[[ EXERCISE MATERIAL, beginning ]]
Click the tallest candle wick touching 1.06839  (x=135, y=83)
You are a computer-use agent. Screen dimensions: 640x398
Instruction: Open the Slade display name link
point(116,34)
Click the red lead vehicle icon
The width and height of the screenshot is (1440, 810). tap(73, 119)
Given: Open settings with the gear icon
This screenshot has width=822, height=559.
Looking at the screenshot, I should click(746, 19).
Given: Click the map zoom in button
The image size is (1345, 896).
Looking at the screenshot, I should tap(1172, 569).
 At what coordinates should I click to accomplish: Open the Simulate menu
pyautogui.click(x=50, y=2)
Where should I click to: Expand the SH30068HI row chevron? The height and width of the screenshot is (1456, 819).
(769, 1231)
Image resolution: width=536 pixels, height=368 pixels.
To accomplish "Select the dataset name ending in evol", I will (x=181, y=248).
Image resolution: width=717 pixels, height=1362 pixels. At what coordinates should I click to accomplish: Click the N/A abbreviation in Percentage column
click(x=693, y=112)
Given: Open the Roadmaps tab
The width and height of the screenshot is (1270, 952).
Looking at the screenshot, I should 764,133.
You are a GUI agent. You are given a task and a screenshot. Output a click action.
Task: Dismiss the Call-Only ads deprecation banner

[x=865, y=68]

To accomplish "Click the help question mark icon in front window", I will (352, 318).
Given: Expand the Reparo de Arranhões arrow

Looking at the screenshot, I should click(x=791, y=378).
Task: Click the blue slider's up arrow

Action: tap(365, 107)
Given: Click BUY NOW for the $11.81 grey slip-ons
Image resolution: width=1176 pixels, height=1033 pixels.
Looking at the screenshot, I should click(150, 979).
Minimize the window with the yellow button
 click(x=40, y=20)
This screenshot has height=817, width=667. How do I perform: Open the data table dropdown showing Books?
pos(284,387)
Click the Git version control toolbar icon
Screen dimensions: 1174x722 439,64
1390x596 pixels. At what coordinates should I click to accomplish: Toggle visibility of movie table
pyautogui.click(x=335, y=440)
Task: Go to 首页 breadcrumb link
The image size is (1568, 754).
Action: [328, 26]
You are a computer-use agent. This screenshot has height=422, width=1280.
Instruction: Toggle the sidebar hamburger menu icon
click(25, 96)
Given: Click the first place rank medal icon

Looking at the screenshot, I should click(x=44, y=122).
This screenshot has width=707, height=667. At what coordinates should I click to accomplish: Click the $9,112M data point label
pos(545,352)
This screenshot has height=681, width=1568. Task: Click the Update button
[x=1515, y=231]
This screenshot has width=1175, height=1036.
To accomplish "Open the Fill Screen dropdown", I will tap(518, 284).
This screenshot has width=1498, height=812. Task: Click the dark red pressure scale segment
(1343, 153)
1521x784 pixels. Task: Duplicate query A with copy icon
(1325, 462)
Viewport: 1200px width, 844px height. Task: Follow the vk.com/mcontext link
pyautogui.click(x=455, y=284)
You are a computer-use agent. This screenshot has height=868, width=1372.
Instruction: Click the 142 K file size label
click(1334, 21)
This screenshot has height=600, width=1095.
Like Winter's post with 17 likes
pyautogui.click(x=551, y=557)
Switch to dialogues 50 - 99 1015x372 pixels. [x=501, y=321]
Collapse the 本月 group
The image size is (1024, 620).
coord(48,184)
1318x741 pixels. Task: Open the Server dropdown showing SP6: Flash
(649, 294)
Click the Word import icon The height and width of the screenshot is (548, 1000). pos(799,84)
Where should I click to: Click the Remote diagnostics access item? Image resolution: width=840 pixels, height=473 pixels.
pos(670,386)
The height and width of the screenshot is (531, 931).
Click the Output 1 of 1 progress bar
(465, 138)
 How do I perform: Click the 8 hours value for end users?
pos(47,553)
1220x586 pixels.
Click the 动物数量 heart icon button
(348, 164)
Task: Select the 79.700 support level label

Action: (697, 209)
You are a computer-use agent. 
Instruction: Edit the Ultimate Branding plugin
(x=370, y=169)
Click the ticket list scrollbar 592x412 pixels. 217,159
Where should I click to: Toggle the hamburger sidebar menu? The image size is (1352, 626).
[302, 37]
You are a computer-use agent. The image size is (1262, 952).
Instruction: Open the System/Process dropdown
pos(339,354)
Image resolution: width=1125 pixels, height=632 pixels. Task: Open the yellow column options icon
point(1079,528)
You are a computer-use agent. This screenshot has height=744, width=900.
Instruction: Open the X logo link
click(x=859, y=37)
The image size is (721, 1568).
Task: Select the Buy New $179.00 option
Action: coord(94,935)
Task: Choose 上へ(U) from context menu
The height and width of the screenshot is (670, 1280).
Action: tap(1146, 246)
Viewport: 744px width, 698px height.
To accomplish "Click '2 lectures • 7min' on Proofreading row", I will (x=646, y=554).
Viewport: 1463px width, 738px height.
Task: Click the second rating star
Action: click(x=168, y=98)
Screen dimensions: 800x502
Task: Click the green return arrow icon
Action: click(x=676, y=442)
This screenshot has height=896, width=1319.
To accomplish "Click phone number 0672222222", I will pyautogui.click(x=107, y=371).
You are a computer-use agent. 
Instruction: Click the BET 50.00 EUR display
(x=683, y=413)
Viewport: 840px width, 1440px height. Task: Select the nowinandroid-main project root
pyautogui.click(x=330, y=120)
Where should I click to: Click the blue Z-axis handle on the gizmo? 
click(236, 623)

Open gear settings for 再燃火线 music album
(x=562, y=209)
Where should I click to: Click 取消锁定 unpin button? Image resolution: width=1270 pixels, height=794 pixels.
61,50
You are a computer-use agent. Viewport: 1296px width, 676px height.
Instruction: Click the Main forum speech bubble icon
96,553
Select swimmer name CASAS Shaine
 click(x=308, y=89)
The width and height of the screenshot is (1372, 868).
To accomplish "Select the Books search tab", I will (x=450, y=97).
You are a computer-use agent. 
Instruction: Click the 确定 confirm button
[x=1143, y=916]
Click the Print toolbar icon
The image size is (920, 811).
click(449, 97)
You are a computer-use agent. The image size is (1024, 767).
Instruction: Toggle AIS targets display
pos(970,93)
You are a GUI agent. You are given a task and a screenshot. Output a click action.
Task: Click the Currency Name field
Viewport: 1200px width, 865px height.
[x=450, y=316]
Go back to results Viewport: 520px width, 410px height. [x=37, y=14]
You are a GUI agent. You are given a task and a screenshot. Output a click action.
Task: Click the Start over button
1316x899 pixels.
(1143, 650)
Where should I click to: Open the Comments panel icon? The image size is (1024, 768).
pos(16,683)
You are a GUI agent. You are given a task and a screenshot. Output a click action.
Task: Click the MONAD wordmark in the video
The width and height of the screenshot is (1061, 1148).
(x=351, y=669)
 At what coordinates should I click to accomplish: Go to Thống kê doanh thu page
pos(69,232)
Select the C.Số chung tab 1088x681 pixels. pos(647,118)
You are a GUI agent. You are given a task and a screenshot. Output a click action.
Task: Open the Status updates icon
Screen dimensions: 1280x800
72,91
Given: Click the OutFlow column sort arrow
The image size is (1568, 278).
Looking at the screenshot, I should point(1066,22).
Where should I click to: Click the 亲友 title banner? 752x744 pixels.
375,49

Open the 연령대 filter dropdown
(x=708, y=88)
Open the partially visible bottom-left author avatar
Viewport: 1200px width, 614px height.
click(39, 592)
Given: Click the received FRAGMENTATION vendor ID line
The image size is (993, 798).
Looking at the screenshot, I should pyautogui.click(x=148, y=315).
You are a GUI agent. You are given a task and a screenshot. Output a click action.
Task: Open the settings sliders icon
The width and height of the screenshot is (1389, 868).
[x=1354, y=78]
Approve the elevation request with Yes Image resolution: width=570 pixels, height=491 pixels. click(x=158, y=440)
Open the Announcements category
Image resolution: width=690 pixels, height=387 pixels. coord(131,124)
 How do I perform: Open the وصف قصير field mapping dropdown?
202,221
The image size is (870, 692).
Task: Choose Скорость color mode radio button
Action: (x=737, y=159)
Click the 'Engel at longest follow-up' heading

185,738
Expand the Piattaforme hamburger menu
[[ EXERCISE MATERIAL, end ]]
EXERCISE GOAL
Within the material above, the line with "This screenshot has height=817, width=667." opens the range and the line with "This screenshot has width=1175, height=1036." closes it; reproduce that range word for word.

RESPONSE
This screenshot has height=817, width=667. How do I perform: Open the data table dropdown showing Books?
pos(284,387)
Click the Git version control toolbar icon
Screen dimensions: 1174x722 439,64
1390x596 pixels. At what coordinates should I click to accomplish: Toggle visibility of movie table
pyautogui.click(x=335, y=440)
Task: Go to 首页 breadcrumb link
The image size is (1568, 754).
Action: [328, 26]
You are a computer-use agent. This screenshot has height=422, width=1280.
Instruction: Toggle the sidebar hamburger menu icon
click(25, 96)
Given: Click the first place rank medal icon

Looking at the screenshot, I should click(x=44, y=122).
This screenshot has width=707, height=667. At what coordinates should I click to accomplish: Click the $9,112M data point label
pos(545,352)
This screenshot has height=681, width=1568. Task: Click the Update button
[x=1515, y=231]
This screenshot has width=1175, height=1036.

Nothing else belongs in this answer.